> _DIRECTIONS_
List every line of the listing below that contains the string "width", copying each line in full. Case counts.

> _DATA FOR PROCESSING_

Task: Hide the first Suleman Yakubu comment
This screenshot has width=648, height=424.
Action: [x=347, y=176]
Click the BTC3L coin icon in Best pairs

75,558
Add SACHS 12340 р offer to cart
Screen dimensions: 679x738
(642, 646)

> _REPLY TO THE TASK_
This screenshot has width=648, height=424.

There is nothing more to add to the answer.